The fossil hunter, named Jamie Hiscocks, found the preserved gray matter on the sands of a beach near Bexhill-on-Sea in England.
"I have always believed I had something special," Mr. Hiscocks said in an interview. "I noticed there was something odd about the preservation, and soft tissue preservation did go through my mind."
Scientists at the Society for Vertebrate Paleontology meeting revealed that the strange pebble was an Endocast - known as an impression preserved inside a rock.
The brain must have come from a large prehistoric plant-eater known as the Iguanodon, a dinosaur from 133 million years ago. The dinosaur is believed to have died beside the water with its head resting on sedimentary grounds, which would have allowed the brain to be preserved in time.
The brain was observed to be sharing the same structure with brains of modern day animals such as birds and crocodiles, descendants of the Iguanodon.
"The chances of preserving brain tissue are incredibly small, so the discovery of this specimen is astonishing." said Dr. Alex Liu of Cambridge University's Department of Earth Sciences.

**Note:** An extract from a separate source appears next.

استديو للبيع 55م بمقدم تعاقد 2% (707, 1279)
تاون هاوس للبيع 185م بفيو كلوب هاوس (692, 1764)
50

Jamie Hiscocks first revealed his discovery to the late Oxford University professor Martin Brasier, who was one of the world's leading palaeobiologists before his death in a road accident two years ago. It has now been highlighted in a special publication of the Geological Society of London published in tribute to Brasier.
As for the Endocast, researchers are in high hopes of finding more samples.
"Hopefully, this is the first of many such discoveries." Dr. David Norman of Cambridge University, who was a colleague of the late Martin Brasier, stated.